Bottom Line: fans of Ellis should of course pick this up but again I think that Ellis books should be read in order. Those who have read all of his books will be inexplicably drawn to this one as I myself was. Wether Ellis sticks with his typical ambience piece or goes for another linear plot book is fine by me because I am just curious to see what he will do next.
People not familiar with Ellis' works should start with Less Than Zero.
I've enjoyed every one of Ellis' other books. While they have always had vapid characters, I always had the sense that their lack of a center had a purpose: namely, to convey Ellis' outrage at the decline of morality in our society. That sense was totally missing in Glamorama. Instead, I got the impression that Ellis was trying to mock the shallowness of popular culture. The only problem with that approach is (like U2 discovered on its most recent tour) that when an artist tries to make fun of this shallowness, they only expose their own role in perpetuating it.

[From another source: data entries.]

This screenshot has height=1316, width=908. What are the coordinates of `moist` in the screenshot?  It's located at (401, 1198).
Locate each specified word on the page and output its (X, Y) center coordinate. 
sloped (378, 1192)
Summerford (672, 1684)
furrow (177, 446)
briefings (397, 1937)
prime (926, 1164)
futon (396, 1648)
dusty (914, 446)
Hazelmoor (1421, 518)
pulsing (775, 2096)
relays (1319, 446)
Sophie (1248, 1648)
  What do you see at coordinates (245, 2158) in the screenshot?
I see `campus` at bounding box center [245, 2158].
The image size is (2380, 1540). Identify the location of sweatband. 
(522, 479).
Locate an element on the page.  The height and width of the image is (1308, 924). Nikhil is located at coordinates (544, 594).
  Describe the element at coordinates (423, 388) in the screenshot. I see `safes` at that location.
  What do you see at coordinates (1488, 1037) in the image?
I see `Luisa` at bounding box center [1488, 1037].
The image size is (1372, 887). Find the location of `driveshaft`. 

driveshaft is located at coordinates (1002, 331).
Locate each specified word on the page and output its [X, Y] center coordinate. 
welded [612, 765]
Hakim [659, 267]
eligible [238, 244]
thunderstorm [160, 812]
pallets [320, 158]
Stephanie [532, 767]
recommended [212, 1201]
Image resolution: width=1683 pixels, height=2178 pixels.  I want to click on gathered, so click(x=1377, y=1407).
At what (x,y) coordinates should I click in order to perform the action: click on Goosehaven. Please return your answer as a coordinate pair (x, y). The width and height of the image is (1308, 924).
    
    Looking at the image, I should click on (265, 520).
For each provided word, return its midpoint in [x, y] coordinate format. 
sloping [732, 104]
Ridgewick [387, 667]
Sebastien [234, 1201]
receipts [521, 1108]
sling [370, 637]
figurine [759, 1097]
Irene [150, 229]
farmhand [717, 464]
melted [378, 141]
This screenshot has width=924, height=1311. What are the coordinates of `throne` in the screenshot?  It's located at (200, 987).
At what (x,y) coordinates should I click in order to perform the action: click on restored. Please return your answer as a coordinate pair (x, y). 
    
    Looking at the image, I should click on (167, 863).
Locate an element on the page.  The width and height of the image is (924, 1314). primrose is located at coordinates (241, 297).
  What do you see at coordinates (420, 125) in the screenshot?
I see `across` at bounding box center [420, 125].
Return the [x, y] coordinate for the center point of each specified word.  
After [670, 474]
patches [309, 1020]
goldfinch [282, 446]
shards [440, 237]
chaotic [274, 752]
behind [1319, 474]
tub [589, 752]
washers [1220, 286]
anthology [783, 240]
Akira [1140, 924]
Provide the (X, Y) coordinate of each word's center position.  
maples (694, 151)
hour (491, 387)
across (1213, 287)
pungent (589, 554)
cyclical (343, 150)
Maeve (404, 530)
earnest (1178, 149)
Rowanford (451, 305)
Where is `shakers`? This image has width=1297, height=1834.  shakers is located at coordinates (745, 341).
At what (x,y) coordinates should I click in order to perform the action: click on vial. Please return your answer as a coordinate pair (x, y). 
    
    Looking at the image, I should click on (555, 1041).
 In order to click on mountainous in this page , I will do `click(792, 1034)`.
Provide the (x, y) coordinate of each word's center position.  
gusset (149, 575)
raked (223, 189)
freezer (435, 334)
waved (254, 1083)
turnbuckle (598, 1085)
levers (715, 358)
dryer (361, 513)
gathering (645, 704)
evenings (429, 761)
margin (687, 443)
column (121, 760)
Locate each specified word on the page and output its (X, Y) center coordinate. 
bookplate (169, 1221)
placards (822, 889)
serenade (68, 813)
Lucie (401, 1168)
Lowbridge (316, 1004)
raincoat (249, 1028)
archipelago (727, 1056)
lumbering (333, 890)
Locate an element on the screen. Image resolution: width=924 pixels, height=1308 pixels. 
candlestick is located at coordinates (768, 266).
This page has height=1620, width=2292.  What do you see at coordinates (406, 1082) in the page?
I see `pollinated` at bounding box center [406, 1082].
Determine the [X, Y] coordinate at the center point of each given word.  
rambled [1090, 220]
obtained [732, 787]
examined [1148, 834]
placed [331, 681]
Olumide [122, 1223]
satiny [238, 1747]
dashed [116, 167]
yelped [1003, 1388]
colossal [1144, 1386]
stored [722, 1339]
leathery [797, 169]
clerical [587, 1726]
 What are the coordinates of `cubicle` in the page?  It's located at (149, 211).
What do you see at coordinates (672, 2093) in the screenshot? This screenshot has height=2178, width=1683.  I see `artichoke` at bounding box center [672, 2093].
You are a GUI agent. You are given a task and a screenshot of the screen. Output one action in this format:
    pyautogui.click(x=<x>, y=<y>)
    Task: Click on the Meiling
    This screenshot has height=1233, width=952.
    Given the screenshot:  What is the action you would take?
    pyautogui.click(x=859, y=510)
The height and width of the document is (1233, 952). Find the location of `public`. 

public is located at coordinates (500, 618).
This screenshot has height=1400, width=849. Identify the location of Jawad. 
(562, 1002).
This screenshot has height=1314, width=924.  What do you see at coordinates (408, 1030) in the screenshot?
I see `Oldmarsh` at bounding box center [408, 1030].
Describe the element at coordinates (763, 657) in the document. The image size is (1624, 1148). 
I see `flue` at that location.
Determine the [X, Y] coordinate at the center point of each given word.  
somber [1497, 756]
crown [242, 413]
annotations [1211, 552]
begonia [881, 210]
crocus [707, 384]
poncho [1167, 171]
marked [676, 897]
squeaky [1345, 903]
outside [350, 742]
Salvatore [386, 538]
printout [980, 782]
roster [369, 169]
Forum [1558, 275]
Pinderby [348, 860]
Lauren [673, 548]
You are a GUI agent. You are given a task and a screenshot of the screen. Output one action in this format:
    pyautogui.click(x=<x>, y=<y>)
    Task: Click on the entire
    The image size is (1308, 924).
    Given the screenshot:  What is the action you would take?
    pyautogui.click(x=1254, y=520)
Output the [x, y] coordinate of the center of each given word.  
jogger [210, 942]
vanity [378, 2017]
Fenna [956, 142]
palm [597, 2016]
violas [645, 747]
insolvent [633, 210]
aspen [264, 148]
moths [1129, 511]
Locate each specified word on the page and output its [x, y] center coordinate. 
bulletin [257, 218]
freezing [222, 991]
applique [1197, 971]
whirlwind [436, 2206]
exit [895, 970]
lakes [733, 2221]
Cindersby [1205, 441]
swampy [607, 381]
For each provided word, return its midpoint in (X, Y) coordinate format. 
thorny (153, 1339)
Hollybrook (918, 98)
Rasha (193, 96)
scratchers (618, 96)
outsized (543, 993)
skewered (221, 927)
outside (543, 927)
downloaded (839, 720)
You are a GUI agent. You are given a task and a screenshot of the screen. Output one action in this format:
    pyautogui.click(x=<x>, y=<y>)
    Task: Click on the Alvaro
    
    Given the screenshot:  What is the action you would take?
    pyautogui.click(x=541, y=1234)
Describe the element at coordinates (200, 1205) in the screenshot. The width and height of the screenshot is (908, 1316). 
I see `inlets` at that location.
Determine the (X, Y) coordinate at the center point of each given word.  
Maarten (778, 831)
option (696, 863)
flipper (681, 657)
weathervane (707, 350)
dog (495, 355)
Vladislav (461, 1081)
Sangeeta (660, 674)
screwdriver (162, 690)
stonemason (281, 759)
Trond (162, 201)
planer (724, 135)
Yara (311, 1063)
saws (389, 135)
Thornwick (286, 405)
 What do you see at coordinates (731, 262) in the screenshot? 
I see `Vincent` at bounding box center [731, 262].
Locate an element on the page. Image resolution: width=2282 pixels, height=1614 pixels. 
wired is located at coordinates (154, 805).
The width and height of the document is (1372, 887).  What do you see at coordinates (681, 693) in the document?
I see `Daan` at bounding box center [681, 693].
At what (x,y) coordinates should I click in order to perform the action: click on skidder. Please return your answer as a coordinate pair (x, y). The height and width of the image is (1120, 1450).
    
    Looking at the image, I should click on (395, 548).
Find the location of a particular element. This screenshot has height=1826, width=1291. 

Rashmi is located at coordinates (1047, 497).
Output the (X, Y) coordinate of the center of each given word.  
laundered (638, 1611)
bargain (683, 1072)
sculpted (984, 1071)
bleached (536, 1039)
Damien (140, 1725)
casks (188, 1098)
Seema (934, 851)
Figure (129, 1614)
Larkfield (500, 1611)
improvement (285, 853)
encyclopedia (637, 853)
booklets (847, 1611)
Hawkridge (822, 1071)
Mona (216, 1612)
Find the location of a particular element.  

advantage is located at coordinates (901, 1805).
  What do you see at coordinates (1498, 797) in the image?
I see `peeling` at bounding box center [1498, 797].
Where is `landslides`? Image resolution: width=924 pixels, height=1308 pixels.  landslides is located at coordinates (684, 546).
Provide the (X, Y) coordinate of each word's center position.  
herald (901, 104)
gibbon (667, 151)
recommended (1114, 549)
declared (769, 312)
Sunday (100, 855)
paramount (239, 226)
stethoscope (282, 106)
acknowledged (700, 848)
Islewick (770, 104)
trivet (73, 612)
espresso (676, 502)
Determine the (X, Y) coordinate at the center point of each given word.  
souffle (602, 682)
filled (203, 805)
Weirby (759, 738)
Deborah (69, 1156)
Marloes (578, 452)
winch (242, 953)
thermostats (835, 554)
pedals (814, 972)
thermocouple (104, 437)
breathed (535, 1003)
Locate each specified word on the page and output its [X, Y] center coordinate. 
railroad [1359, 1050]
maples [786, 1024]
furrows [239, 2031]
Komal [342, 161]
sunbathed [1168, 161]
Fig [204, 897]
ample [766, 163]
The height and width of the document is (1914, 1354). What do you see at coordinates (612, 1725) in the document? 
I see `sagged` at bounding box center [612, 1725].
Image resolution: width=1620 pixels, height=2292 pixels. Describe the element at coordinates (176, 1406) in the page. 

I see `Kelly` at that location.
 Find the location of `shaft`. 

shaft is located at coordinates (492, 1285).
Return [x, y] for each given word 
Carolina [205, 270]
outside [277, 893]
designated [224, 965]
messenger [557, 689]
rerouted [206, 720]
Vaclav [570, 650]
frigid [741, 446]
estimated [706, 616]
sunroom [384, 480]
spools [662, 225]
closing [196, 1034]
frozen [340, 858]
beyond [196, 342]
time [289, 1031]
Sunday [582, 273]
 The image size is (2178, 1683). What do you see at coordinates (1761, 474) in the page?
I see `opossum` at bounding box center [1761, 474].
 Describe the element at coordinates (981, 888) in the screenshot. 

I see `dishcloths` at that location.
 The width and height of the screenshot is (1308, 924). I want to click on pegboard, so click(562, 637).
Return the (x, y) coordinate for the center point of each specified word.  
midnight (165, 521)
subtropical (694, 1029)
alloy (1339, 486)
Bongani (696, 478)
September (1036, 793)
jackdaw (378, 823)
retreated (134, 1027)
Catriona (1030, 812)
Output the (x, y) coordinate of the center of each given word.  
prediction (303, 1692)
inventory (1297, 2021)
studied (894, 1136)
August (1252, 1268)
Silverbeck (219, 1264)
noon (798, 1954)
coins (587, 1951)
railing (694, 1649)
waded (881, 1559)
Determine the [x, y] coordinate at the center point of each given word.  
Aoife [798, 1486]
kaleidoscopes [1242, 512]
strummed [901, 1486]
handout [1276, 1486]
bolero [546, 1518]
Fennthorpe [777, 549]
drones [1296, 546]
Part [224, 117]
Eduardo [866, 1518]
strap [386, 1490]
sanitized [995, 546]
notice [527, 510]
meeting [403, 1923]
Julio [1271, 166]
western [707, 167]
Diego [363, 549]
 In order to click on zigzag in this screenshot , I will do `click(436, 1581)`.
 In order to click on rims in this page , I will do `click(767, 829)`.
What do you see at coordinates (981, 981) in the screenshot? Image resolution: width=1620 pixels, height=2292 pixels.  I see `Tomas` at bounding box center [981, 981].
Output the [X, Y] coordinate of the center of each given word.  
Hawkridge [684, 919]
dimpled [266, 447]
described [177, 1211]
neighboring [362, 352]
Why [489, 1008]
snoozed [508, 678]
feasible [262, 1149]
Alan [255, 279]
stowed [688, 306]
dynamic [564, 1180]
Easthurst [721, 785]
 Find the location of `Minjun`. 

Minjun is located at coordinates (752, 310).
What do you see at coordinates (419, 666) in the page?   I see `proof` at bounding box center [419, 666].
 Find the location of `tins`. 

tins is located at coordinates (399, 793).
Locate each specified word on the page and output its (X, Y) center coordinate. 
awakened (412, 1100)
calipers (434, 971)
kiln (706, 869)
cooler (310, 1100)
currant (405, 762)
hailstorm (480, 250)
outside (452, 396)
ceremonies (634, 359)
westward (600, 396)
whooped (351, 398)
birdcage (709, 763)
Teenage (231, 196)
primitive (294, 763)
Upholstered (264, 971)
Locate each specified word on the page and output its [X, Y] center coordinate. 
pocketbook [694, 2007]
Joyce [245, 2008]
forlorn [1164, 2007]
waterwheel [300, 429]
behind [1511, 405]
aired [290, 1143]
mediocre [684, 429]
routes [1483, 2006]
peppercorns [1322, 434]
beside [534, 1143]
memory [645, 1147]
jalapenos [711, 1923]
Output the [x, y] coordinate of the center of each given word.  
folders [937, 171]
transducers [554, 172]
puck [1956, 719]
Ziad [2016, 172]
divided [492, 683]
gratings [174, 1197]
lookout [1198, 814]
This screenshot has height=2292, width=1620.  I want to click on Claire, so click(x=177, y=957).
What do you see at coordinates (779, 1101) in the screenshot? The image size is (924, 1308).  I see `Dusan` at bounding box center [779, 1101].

This book is a major disappointment on all levels. The main character is incredibly unsympathetic. The plot is a mess. And, the writing is definitely below the level that Ellis can perform. To put it simply, having song lyrics as dialogue for the characters is not good writing; it's the writing of someone who thinks they're cleverer than what they are. One can only hope that Glamorama is a one-time stumble for a very talented author.
This book is non-linear and meandering, and the constant name-dropping and brand flashing should be annoying, but it isn't. It's like American Psycho on drugs, and there is something almost musical about the run on sentences and the main characters confusion. It's like a violent rave. Not recommended for anyone who hasn't enjoyed Ellis's previous works. It's insanely violent... if you hadn't already guessed that, this might not be the book for you.
I enjoyed reading this and was sucked in, but I found the ending confusing. The main character was replaced by a double so convincing that even his sister could not tell, which I found hard to believe (even with normal novelistic suspension of disbelief). Someone could achieve the look, perhaps, but not the voice, mannerisms, or shared history. But maybe I wasn't supposed to take it all so literally.
This is an excellent example of the stereotypical world that we live in. Specifically that of the late 1990's, and the celebrity culture that we as a society have come to exist within.

I had to read this for a college course on Modern American Fiction.
It was an excellent read, and I would like to sit and read through it agian, without having to take notes and examine the text, and read it as it was meant to be, as a novel for enjoyment, and as a comtemporary commentary on our society.